August 7, 2023 By: Richard Donnelly

“River bank classic”  Image by Mike Doughty

I am a fly angler, and like a lot of sportspeople (and what are we if not sporting) I will find, pick up, and throw away the occasional plastic bottle. Or aluminum can. Or rusting Honda 125 motorcycle gas tank. How some of this gets in the river I do not know.

I do this for myself as much as others. Fly fishing is done in beautiful places, and it represents that rare opportunity to escape the highways and retail strip centers and contemplate nature’s subtle moods. A discarded 44 oz. Big Gulp plastic soda cup (with straw) doesn’t help.

As I drive along gravel roads I see an awful lot of beer cans. I’m not sure why someone needs to throw a beer can out their car window, particularly in trout country. Of course, someone who needs to drink while driving through the flower-filled valleys of Wisconsin is perhaps seeing things a little different than you and I.

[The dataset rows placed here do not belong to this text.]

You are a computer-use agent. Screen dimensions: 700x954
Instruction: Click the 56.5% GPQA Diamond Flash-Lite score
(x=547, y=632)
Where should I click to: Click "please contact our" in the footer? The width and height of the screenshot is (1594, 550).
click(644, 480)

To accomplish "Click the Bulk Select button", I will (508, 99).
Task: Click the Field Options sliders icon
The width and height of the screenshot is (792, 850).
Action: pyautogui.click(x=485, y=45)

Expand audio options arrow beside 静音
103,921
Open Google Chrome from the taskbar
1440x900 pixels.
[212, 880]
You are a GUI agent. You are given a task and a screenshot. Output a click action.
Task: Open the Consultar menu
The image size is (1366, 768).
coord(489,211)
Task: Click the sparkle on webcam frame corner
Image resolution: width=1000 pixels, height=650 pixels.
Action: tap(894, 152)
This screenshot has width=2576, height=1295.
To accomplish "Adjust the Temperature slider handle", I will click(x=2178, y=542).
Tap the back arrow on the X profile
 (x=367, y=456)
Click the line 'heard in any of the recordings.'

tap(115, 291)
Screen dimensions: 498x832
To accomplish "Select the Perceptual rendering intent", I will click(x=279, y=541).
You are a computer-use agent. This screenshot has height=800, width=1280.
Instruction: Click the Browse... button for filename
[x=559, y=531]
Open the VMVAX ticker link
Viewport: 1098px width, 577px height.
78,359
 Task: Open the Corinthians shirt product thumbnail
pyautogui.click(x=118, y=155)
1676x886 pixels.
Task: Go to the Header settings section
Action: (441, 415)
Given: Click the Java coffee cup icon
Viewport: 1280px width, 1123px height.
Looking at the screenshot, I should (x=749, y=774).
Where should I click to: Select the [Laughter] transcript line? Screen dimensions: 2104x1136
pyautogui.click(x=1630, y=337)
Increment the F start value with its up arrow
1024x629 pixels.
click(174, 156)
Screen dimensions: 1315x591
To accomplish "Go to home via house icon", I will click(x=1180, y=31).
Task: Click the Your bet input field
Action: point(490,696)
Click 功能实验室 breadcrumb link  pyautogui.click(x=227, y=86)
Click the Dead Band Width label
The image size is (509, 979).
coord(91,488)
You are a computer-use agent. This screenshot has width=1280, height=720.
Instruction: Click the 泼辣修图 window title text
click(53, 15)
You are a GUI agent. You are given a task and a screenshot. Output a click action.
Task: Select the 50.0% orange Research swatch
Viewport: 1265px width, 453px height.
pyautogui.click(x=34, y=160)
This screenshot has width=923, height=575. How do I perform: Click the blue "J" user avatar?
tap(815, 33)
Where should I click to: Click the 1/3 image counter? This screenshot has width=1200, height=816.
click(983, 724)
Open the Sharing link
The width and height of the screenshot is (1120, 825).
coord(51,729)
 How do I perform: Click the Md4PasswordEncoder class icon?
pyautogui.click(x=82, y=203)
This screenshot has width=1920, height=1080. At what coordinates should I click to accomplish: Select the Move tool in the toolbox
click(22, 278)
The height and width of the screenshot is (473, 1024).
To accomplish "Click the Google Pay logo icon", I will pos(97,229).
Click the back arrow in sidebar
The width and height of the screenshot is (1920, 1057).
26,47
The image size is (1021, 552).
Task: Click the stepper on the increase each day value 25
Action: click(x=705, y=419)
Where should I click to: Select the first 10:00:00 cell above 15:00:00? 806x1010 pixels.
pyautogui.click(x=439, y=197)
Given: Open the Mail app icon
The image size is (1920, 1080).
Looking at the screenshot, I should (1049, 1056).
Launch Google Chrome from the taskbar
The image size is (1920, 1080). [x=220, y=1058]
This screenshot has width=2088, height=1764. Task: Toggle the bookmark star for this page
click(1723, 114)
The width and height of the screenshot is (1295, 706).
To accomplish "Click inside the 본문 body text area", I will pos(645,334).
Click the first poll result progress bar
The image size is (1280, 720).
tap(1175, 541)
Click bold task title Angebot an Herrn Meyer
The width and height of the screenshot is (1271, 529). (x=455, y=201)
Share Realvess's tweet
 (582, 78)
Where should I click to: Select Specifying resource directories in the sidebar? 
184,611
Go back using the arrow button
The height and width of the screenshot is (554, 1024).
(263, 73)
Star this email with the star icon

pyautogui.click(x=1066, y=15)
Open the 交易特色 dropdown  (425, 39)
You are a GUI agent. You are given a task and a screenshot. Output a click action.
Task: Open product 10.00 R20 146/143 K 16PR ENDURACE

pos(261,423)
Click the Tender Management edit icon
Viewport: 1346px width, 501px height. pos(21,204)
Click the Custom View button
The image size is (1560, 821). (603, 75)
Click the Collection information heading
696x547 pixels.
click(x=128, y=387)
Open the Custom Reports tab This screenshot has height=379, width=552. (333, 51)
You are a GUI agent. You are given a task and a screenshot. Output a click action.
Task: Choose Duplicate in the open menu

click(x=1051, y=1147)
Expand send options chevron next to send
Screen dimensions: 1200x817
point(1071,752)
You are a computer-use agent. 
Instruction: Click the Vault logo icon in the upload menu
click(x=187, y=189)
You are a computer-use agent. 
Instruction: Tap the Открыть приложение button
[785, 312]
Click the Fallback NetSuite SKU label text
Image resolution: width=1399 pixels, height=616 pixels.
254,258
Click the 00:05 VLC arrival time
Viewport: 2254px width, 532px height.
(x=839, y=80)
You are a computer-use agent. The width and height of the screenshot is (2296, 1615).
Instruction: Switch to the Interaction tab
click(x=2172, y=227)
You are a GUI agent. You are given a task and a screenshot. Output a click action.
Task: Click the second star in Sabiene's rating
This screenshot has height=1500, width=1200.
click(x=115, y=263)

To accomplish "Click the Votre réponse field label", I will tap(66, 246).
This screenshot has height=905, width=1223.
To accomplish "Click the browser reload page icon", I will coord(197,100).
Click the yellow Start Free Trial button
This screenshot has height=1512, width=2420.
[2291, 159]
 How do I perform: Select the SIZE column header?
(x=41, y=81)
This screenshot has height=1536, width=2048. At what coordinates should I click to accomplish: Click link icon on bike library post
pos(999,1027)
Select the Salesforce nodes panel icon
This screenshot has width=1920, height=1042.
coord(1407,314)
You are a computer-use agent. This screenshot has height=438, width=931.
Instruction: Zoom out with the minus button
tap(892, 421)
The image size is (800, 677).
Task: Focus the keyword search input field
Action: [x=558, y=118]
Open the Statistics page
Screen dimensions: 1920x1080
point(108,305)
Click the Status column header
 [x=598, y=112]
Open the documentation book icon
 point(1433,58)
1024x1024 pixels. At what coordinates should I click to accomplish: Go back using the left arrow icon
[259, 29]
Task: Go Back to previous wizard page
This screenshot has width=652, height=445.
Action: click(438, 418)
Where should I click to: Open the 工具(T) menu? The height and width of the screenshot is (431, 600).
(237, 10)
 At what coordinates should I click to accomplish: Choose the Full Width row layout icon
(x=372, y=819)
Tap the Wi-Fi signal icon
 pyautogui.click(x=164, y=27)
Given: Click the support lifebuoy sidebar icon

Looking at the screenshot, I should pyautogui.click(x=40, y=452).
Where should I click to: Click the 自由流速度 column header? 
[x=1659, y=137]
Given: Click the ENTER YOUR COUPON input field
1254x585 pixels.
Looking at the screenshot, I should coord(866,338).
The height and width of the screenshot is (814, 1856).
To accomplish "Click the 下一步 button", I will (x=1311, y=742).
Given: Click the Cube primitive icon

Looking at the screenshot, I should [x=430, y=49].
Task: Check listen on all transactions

To be fair, a lot of the junk is no one’s fault. Often it is the result of booming thunderstorms that dump six inches of rain in three hours. Creeks overflow. Small streams become raging torrents, flooding farmland and yards. Anything that can float (and a lot of things that can’t) get carried off. I have picked up badminton rackets and plastic bowling pins, bicycle tires and hot water bottles. I’m sorry, Suzie. But you probably won’t be seeing your Hello Kitty School Bus anytime soon.

It’s funny how you never find anything of real use. The football has a hole in it, the canoe paddle broken in two. While fishing I’ve never picked up a box of flies. I have managed to drop a couple. You would think the law of averages would eventually even up, but no.

I’ve never found a name brand fancy waxed logger cap, either. Not saying I lost one, but if you come across it I want it back.

Not everyone is unlucky. My friend, Mike, picked out of the creek, intact and undamaged, a five weight vintage Hardy bamboo rod. He cleaned it up and proceeded to fish with it, but something was wrong.

“I couldn’t enjoy myself,” he told me. “It wasn’t mine.”

Finding the owner would not be easy. As it turned out, the owner found him. Or his story did. The gentleman had been crying on every shoulder he could find at the local Trout Unlimited chapter. Mike heard about it and handed the rod back. The guy was so impressed he tried to make Mike keep it.

“He really wanted me to have it.” Mike said. “I had to make him take it.”

Fly anglers. They are a different breed.

But back to trash. The other day I picked up a couple empties in a favorite little valley, poetically named Bucksnort. One was a half pint of whiskey. The other read Super Estrus Deer Urine. I do not even want to speculate how this is used.

If I met the guy I wouldn’t ask. But I would tell him this: Friend, in this lovely country, meant for the enjoyment of all of us, even the animals, don’t go tossing your bottles of whiskey and deer urine around.

One more thing: You might not want to get the two mixed up.